* Task *
From the entries provided below, copy each line that contains the word "resolution".

* Dataset entries *
+ + + + + + +
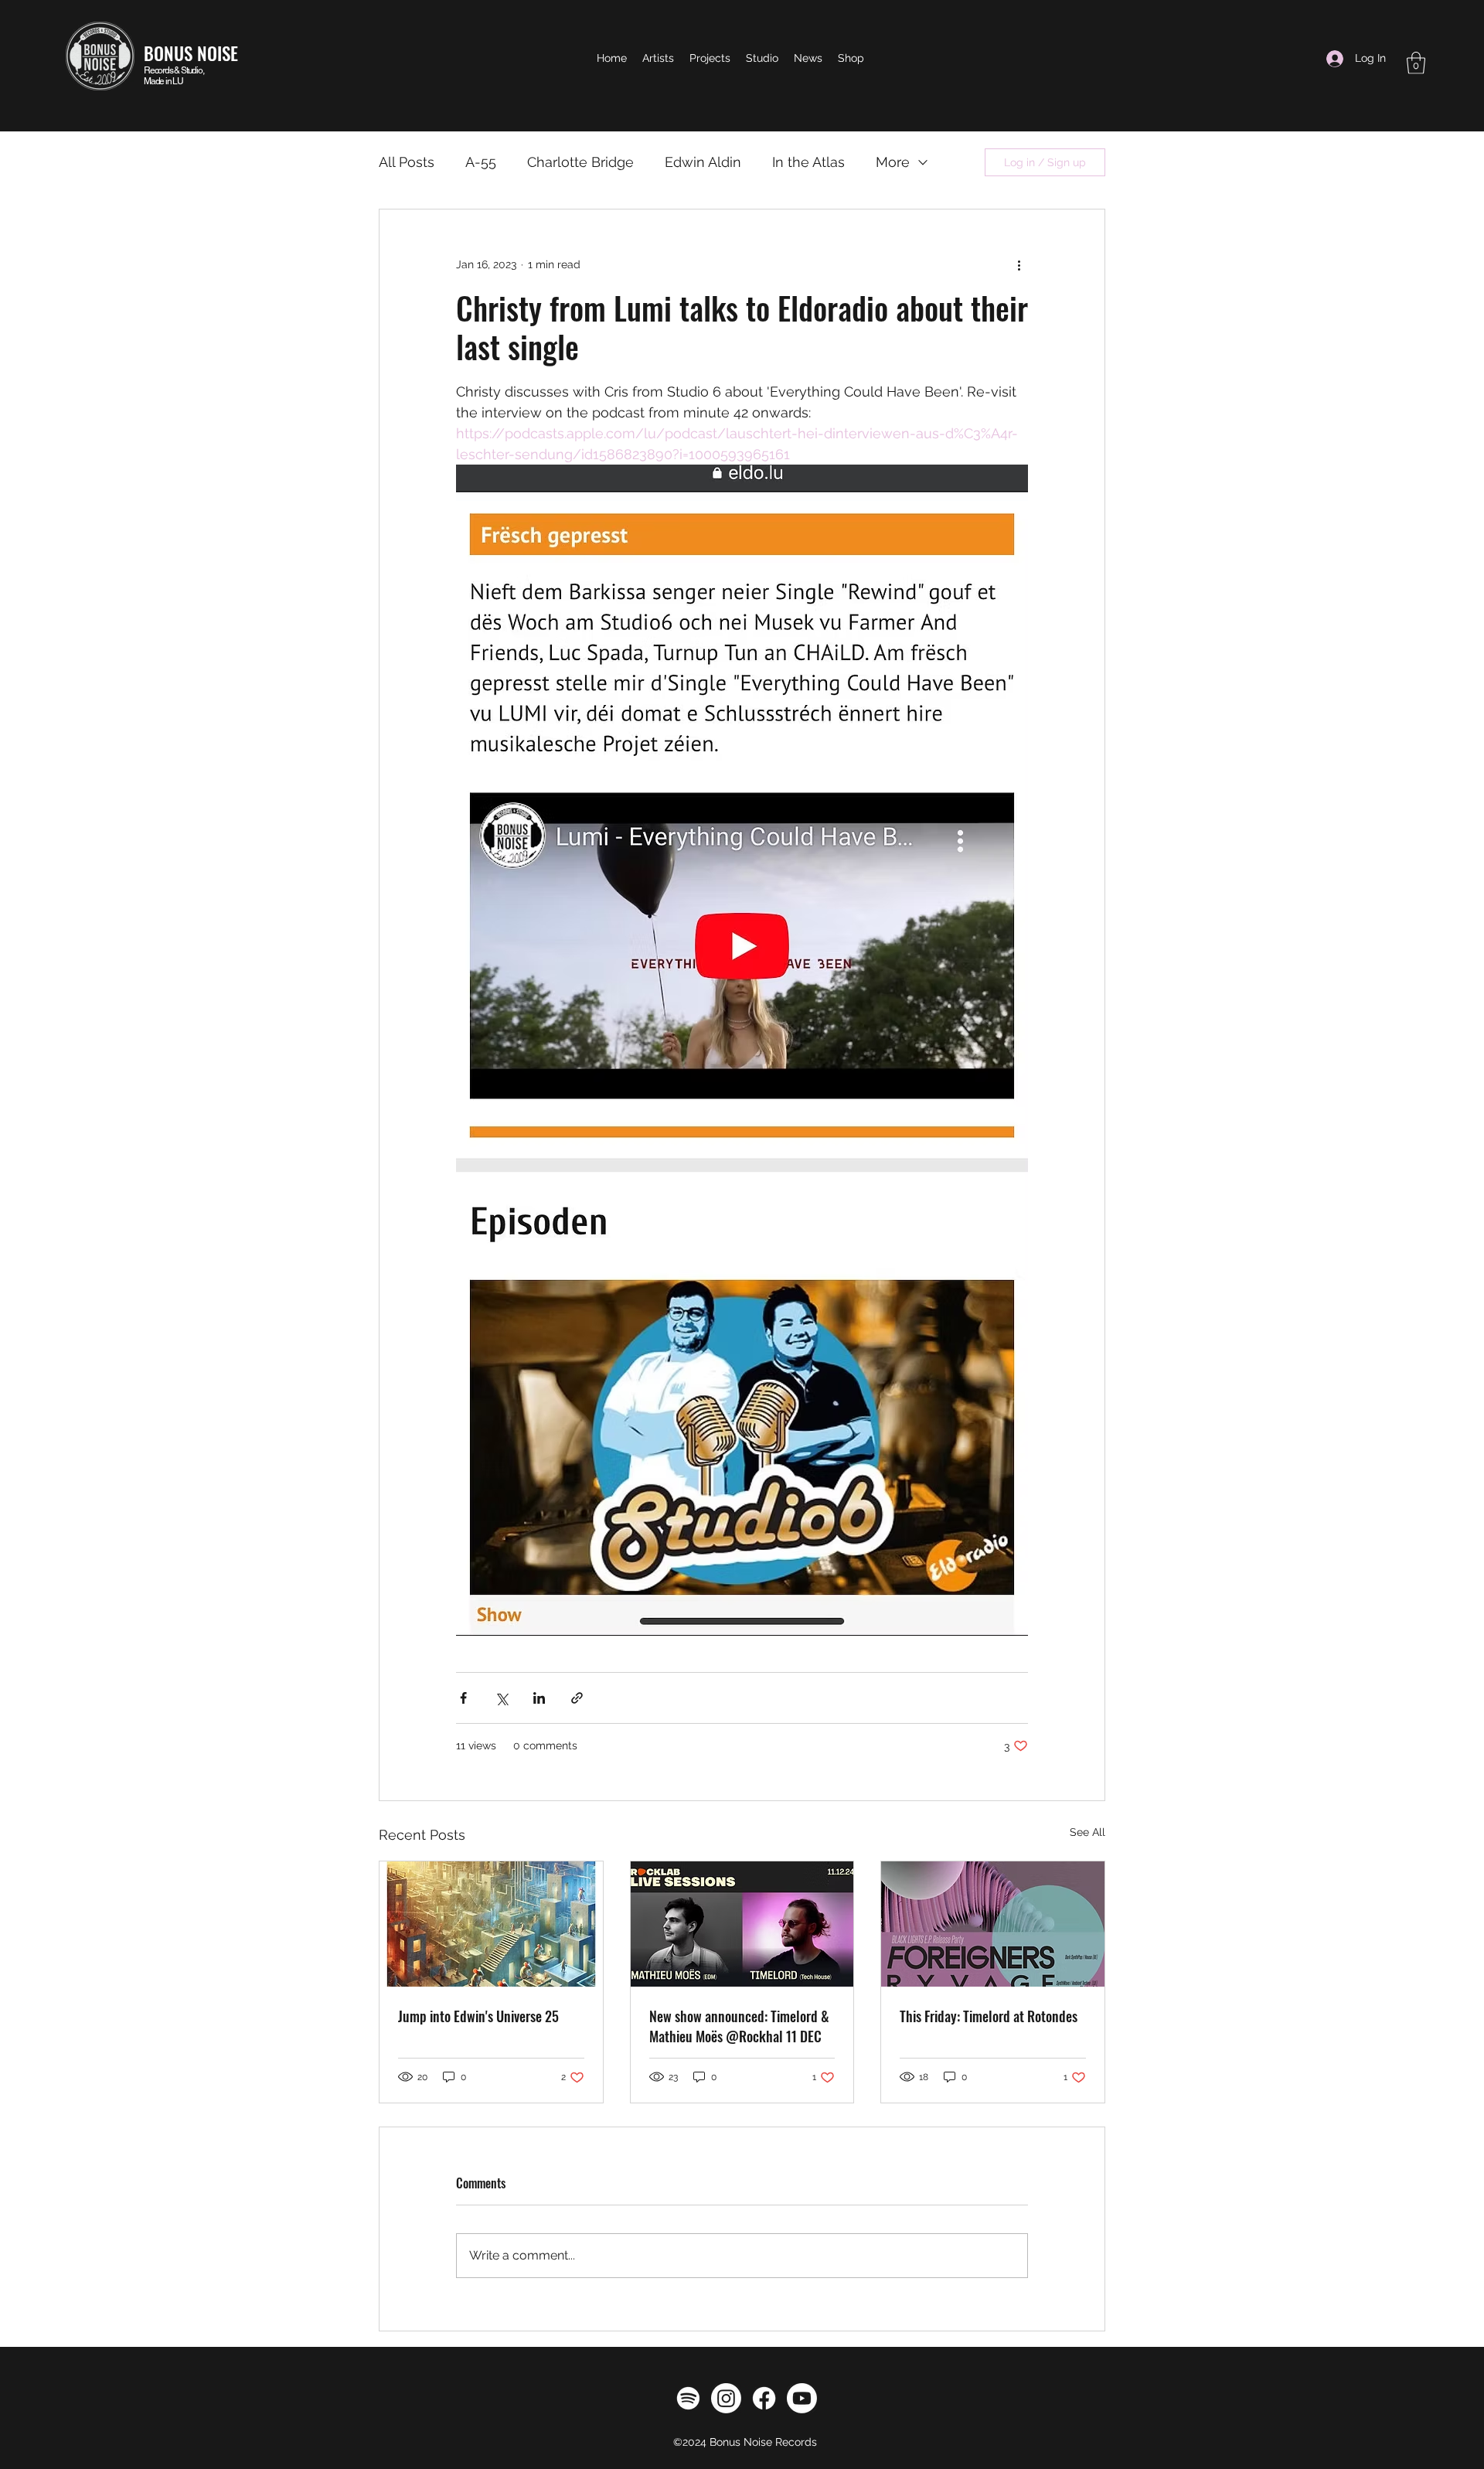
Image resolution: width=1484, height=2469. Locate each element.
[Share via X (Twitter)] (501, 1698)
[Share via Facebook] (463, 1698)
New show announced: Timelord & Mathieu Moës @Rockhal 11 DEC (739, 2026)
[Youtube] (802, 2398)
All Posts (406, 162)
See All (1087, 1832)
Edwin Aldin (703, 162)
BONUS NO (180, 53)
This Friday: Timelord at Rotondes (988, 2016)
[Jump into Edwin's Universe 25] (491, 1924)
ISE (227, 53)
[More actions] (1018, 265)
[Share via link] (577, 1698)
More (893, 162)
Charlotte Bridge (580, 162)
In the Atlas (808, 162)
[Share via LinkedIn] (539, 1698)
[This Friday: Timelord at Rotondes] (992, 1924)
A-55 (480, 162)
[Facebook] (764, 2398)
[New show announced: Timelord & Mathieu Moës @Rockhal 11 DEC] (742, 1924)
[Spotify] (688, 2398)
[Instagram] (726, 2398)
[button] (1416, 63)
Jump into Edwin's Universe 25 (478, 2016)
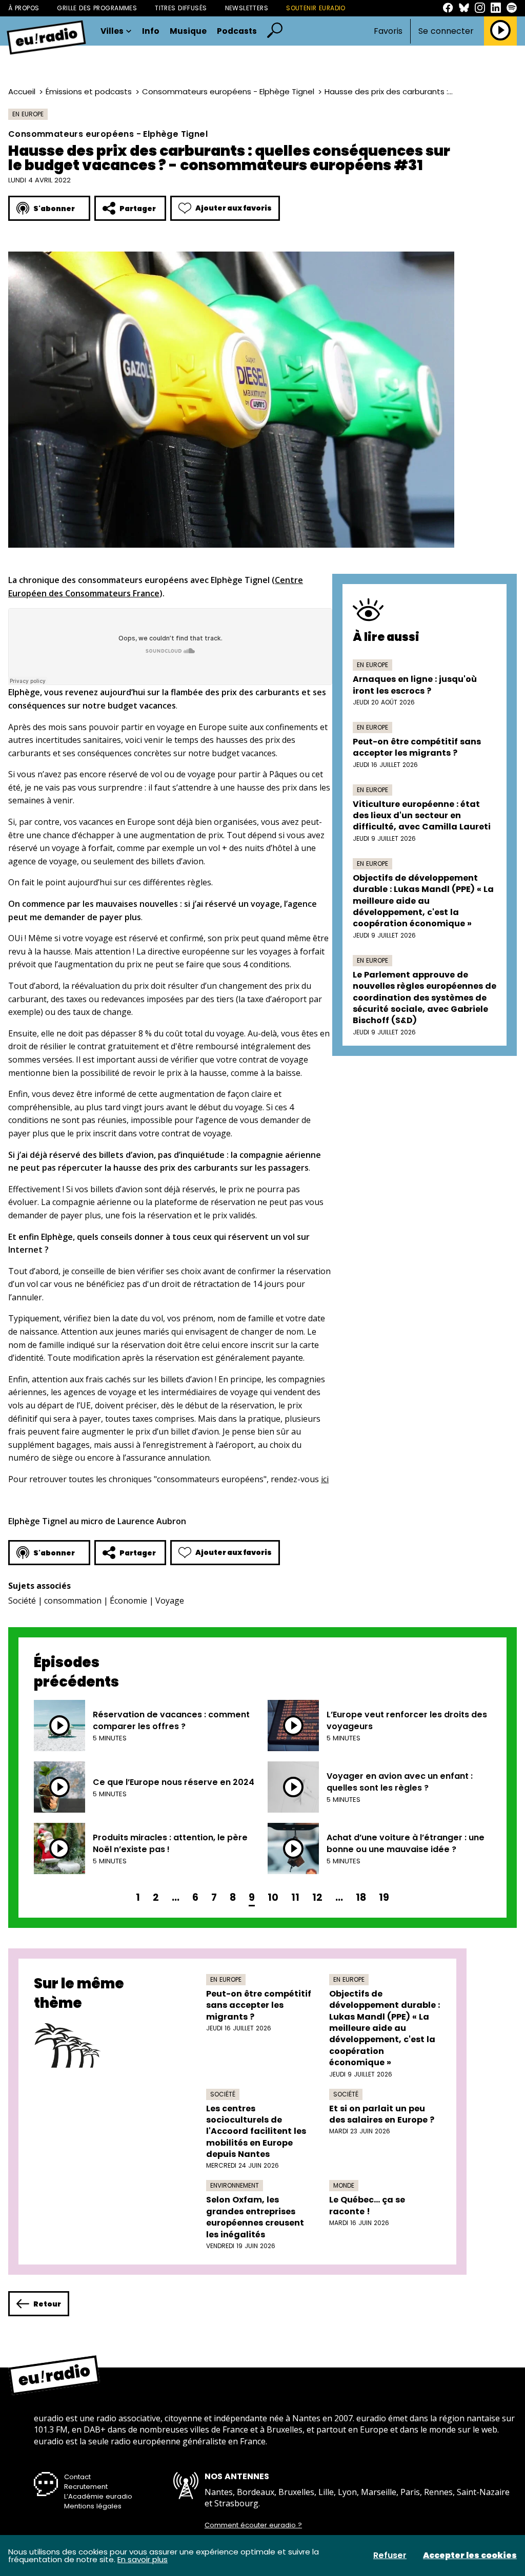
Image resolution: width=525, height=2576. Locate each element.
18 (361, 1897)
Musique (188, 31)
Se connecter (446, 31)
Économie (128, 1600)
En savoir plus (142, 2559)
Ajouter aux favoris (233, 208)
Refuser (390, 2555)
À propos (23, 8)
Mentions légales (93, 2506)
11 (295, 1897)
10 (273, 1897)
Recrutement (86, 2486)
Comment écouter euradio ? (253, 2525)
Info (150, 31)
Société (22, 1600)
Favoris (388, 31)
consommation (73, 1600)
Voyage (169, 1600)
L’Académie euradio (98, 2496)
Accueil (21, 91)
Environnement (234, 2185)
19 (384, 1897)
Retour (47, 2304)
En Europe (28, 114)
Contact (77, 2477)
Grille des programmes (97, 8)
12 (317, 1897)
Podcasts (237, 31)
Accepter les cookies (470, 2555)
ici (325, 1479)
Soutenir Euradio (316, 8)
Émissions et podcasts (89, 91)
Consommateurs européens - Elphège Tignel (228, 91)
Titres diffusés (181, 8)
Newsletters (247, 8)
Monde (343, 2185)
+ + + + + + +
* Finished exercise *
Image resolution: width=1484, height=2469. Locate each element.
Image resolution: width=525, height=2576. Locate each element.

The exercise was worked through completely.